The paper proposes HalluRAG, a dataset designed to study closed-domain hallucinations in retrieval-augmented generation by leveraging recency constraints to ensure information is not seen during training. It trains MLP classifiers on LLM internal states (CEV and IAV) to detect sentence-level hallucinations, with auto-labeling performed by GPT-4o and a four-boolean grounding scheme. Results show moderate to strong detection performance across models and quantizations, particularly when separating answerable and unanswerable prompts, and highlight generalization gaps across datasets, underscoring the need for more diverse data. Overall, HalluRAG demonstrates that internal representations contain actionable signals for hallucination detection in RAG systems, but practical deployment requires broader datasets and robust cross-domain evaluation.

Abstract

Detecting hallucinations in large language models (LLMs) is critical for enhancing their reliability and trustworthiness. Most research focuses on hallucinations as deviations from information seen during training. However, the opaque nature of an LLM's parametric knowledge complicates the understanding of why generated texts appear ungrounded: The LLM might not have picked up the necessary knowledge from large and often inaccessible datasets, or the information might have been changed or contradicted during further training. Our focus is on hallucinations involving information not used in training, which we determine by using recency to ensure the information emerged after a cut-off date.
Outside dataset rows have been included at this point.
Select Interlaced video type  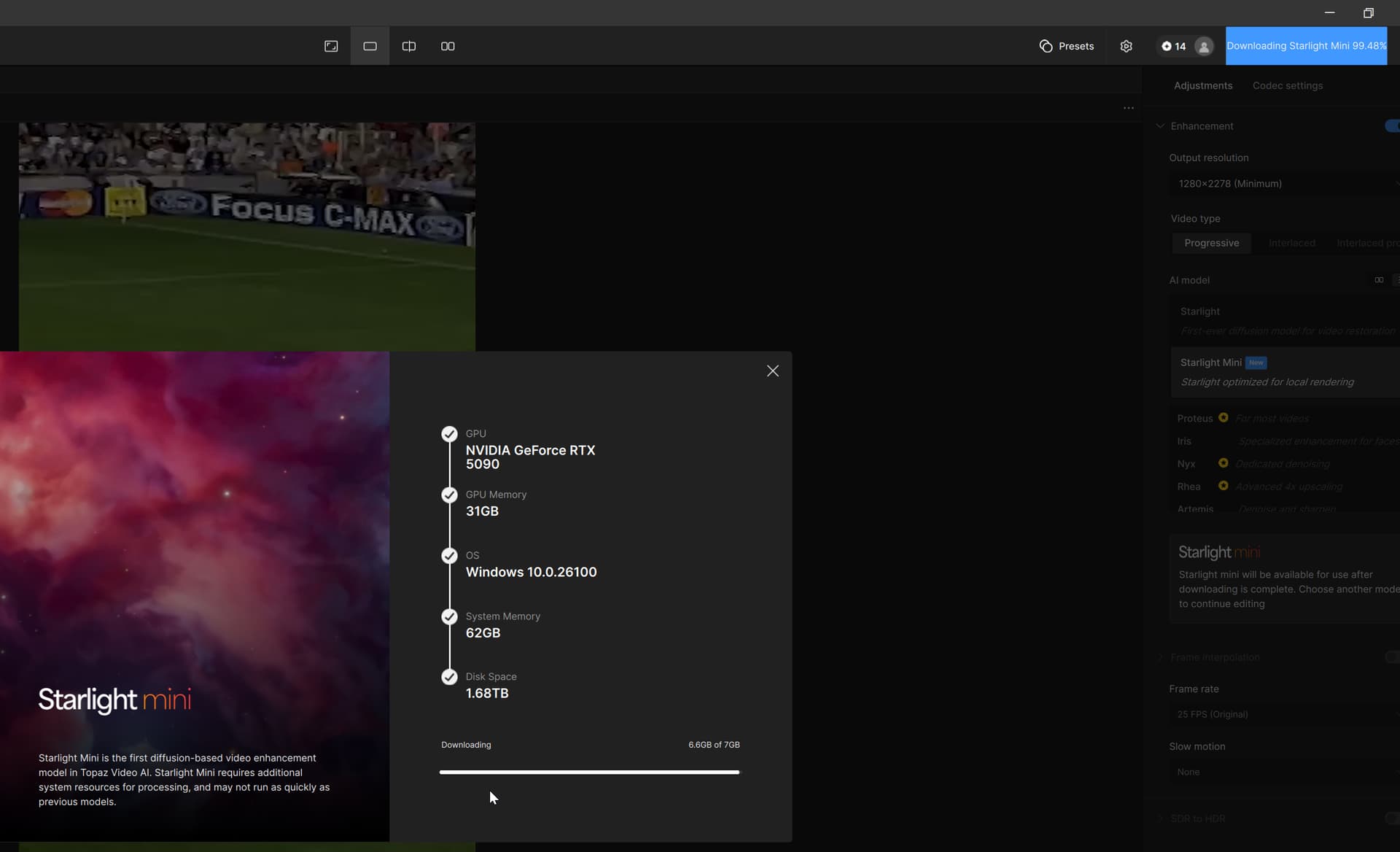[x=1291, y=243]
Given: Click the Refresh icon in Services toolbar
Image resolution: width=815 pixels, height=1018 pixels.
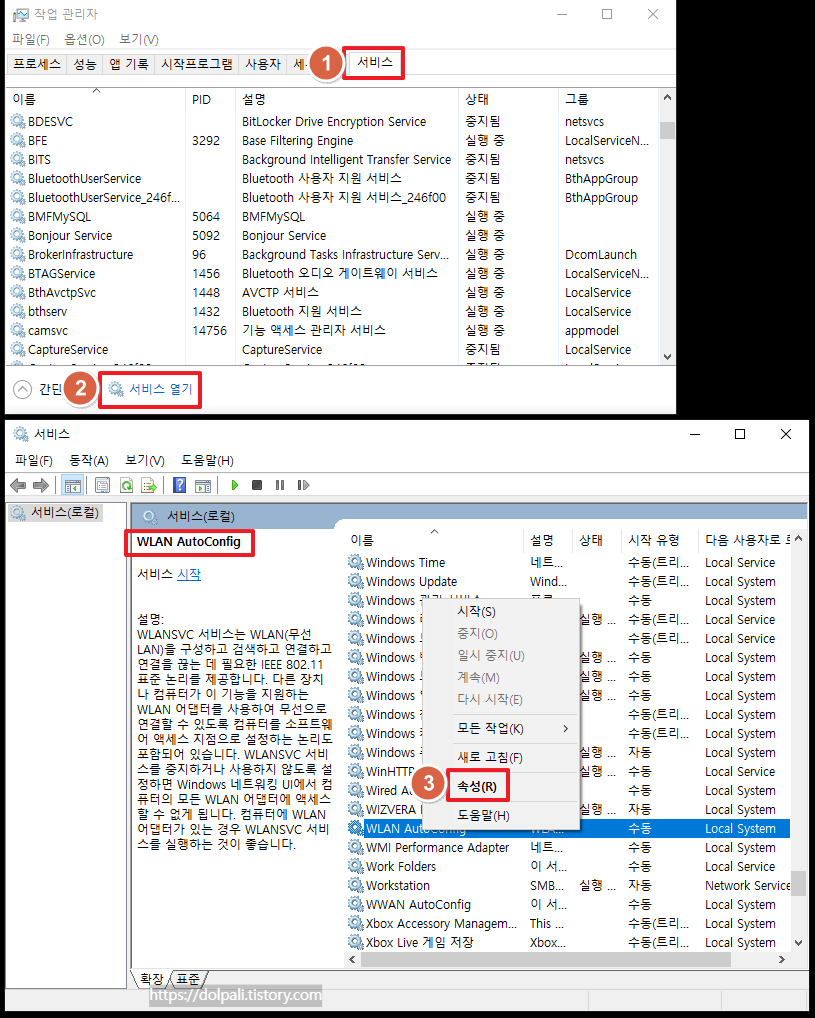Looking at the screenshot, I should pyautogui.click(x=126, y=485).
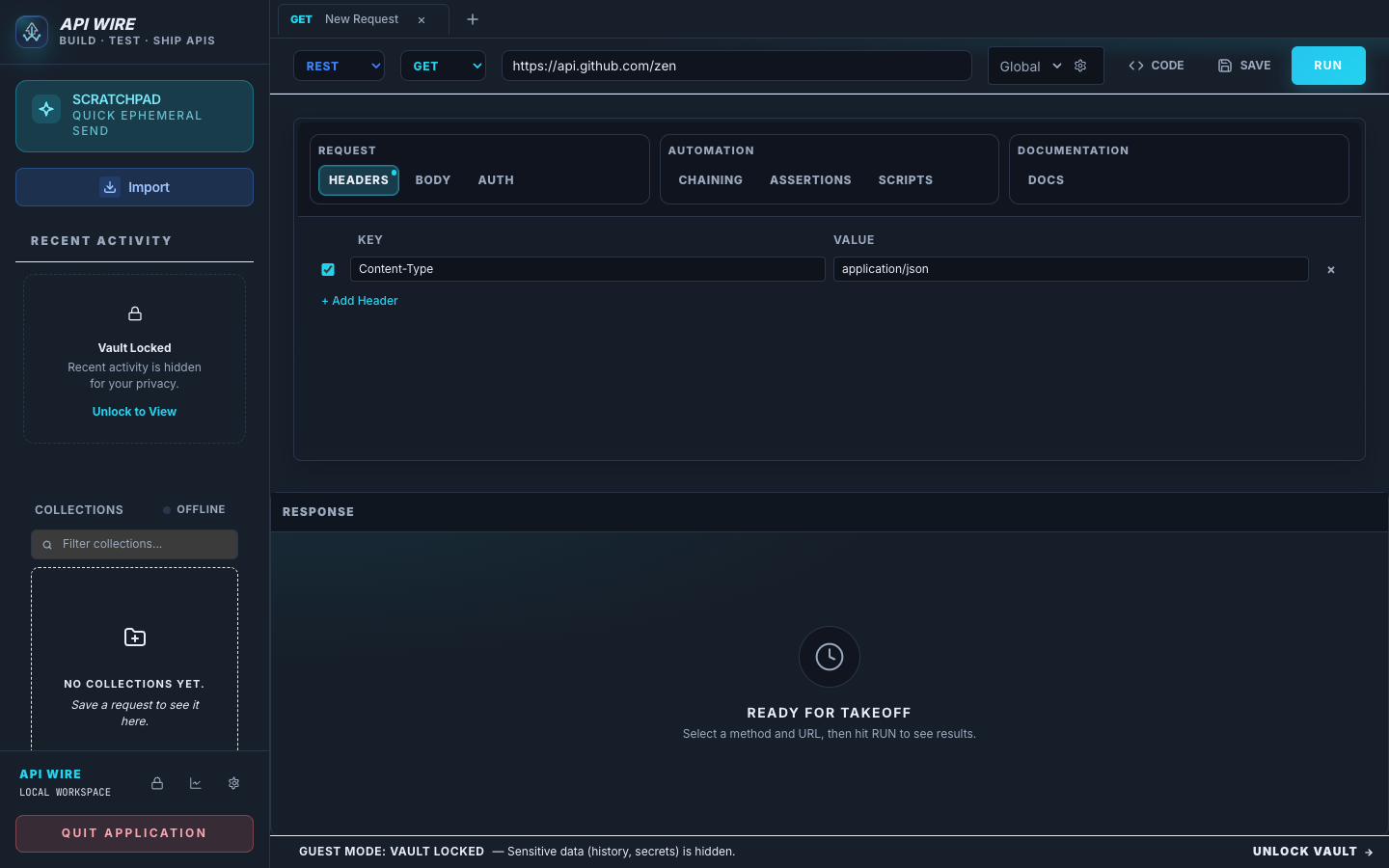Screen dimensions: 1389x868
Task: Click the lock icon near Local Workspace
Action: point(157,783)
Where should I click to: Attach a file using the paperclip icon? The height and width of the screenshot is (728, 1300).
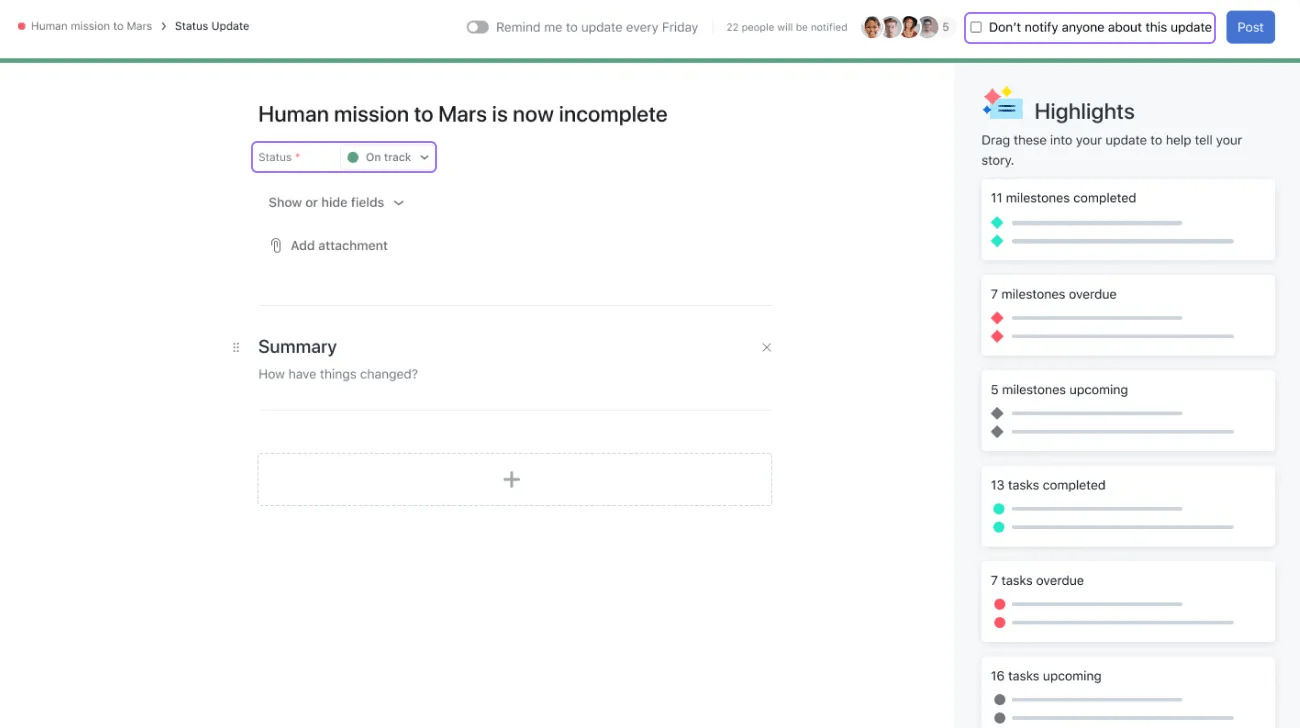pyautogui.click(x=276, y=245)
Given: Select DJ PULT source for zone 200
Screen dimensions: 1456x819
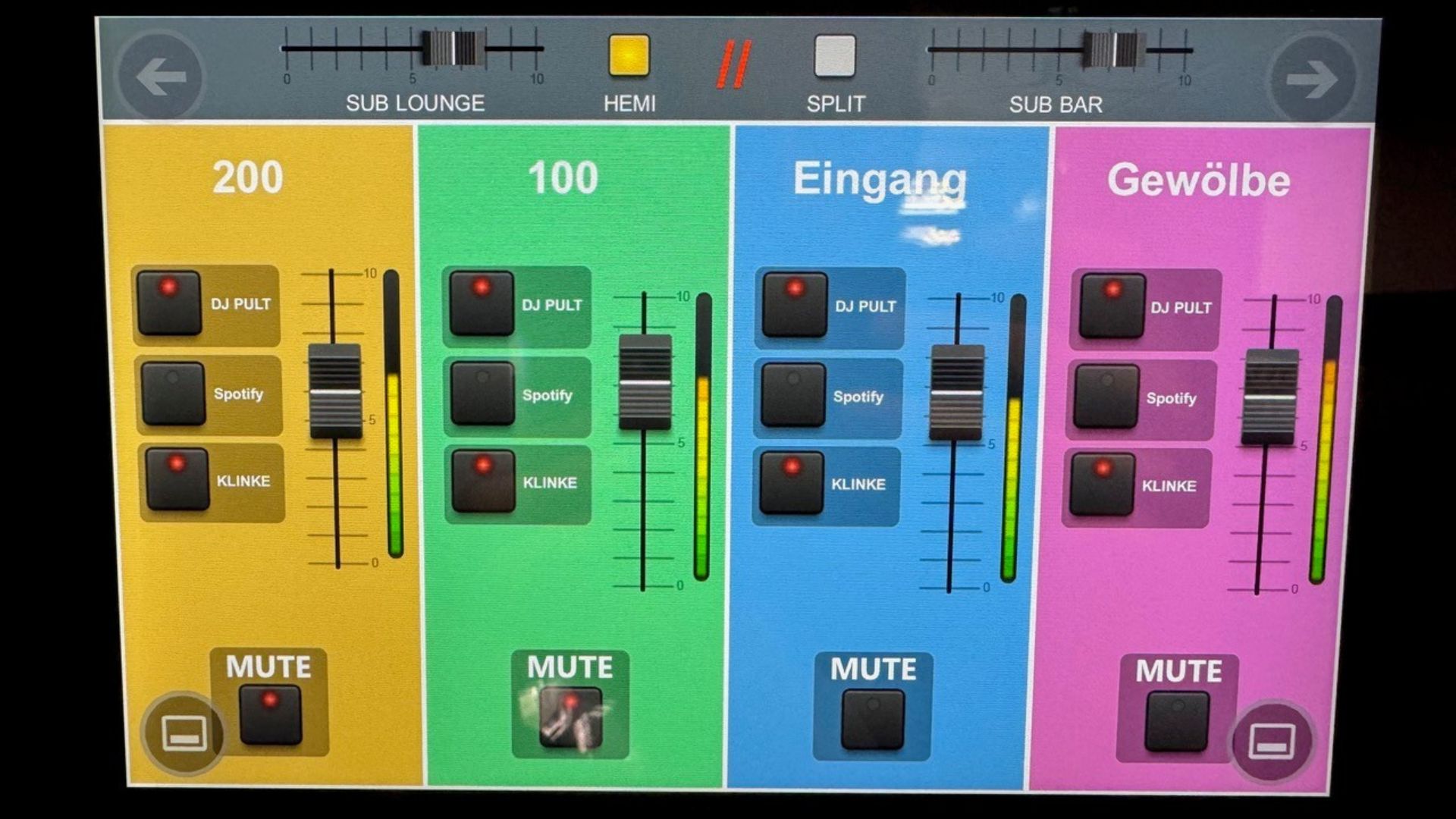Looking at the screenshot, I should [x=169, y=303].
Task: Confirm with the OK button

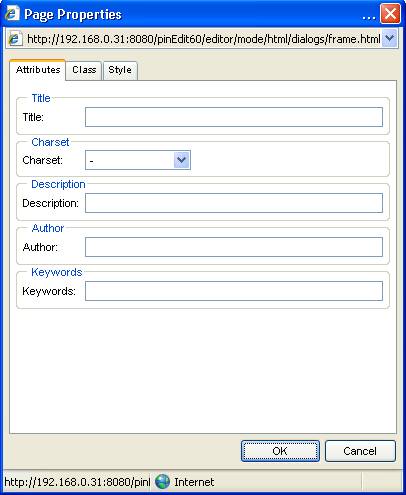Action: 280,451
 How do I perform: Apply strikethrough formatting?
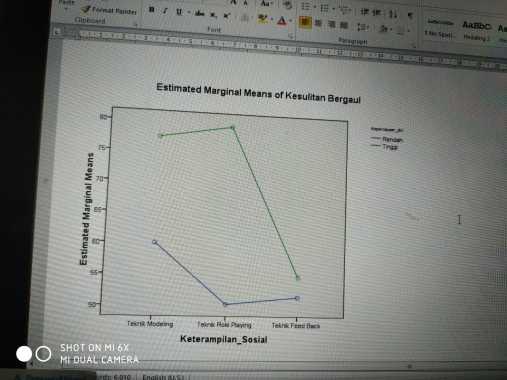(x=200, y=14)
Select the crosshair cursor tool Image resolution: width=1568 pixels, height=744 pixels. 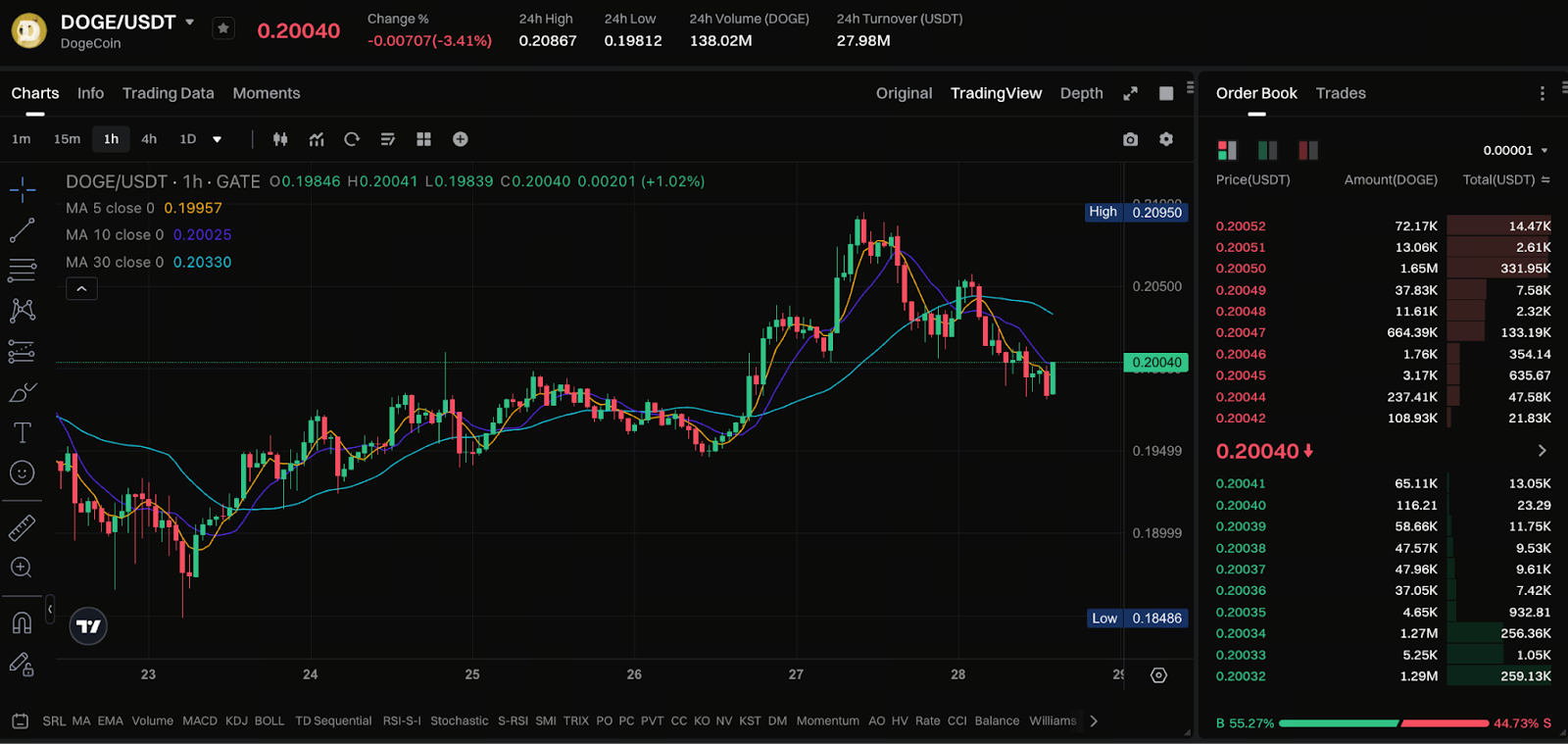[22, 189]
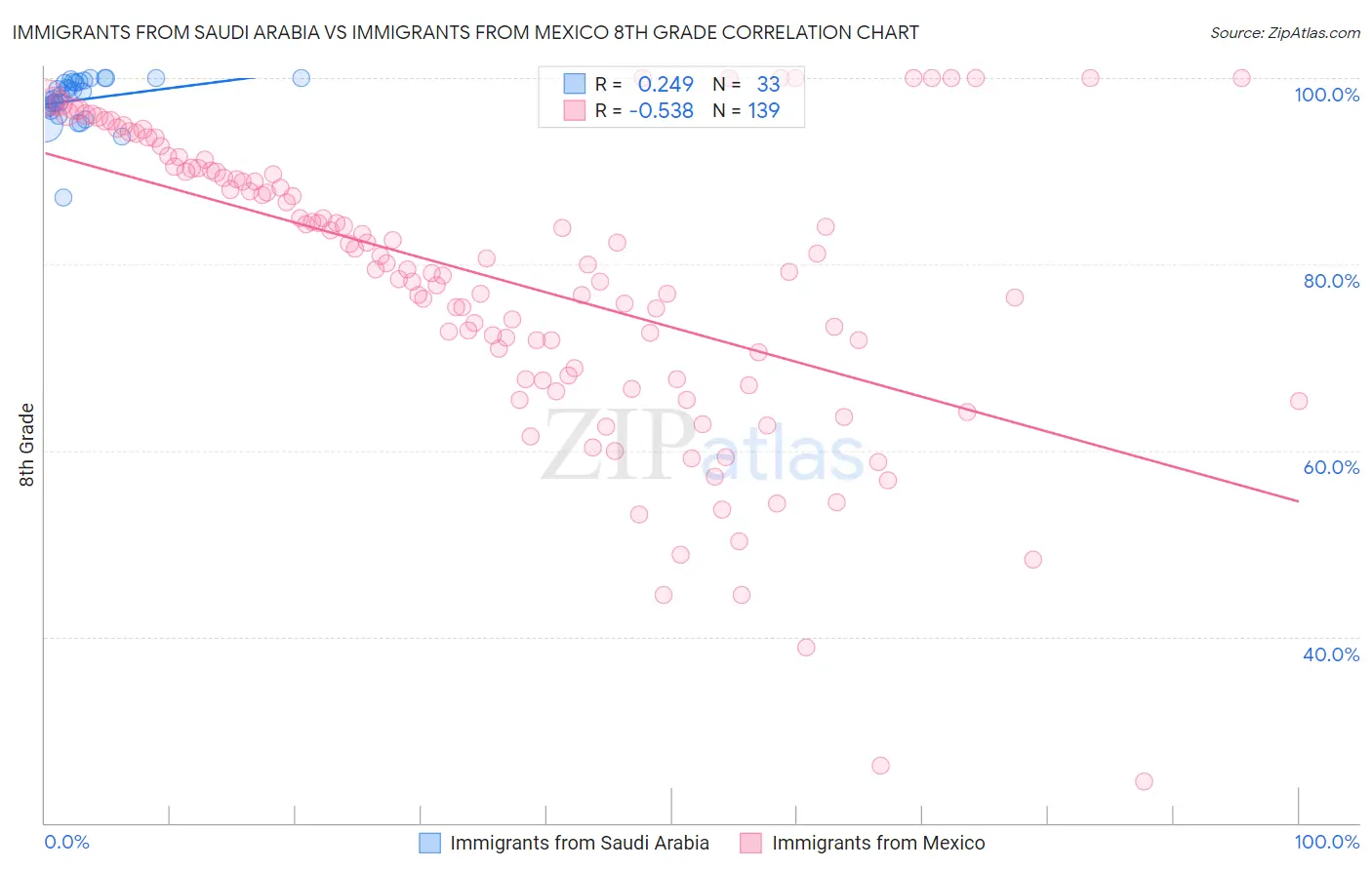Click the 100.0% y-axis label
Screen dimensions: 1372x870
(x=1326, y=95)
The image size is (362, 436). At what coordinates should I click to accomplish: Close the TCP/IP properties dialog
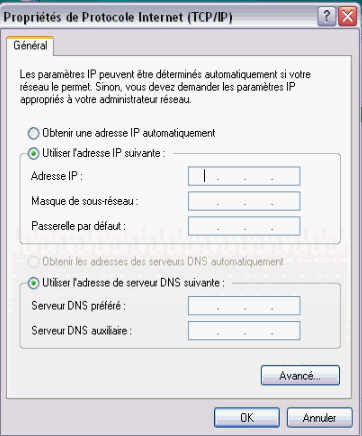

This study investigates these hallucinations by detecting them at sentence level using different internal states of various LLMs. We present HalluRAG, a dataset designed to train classifiers on these hallucinations. Depending on the model and quantization, MLPs trained on HalluRAG detect hallucinations with test accuracies ranging up to 75 %, with Mistral-7B-Instruct-v0.1 achieving the highest test accuracies. Our results show that IAVs detect hallucinations as effectively as CEVs and reveal that answerable and unanswerable prompts are encoded differently as separate classifiers for these categories improved accuracy. However, HalluRAG showed some limited generalizability, advocating for more diversity in datasets on hallucinations.

Paper Structure

This paper contains 18 sections, 3 figures, 16 tables.

Figures (3)

  • Figure 1: Differentiation of approaches azaria2023internalsu2024unsupervisedlongpre2022entitybased based on the type of queried knowledge. Current methods in the literature focus on knowledge that is assumed as entrained into the LLM's parameters (parametric). This is often difficult to assess as, first, the training data is not always accessible. Second, it is not clear if and how this information was accurately learned by the model during training, for example, which level of detail was kept. Or how further training on other data might have influenced the information, for example, when contradicting pieces of information were present in the training data. In contrast, our focus (in the HalluRAG dataset) is on knowledge the LLM could not have seen during training, avoiding speculative assumptions. This gives us full control over offering this knowledge as context to the model or dealing with questions the model can not answer in any case. The second dimension distinguishes if relevant information for answering the question was provided as part of the context.
  • Figure 2: Locations of intermediate activation values and contextualized embedding vectors in the simplified architecture of LLaMA-2-7B including RMSNorm zhang2019root and Rotary Position Embeddings su2023roformer. While azaria2023internal and su2024unsupervised used contextualized embedding vectors as input to a binary classifier, we extend this approach by also considering intermediate activation values as classifier inputs.
  • Figure 3: Overview of process flow for setting up the HalluRAG dataset: Shown is the whole process of a valid passage on Wikipedia turned into a RAG prompt, the corresponding generated sentences, and internal states for the HalluRAG dataset to eventually train a multilayer perceptron. For more details see text.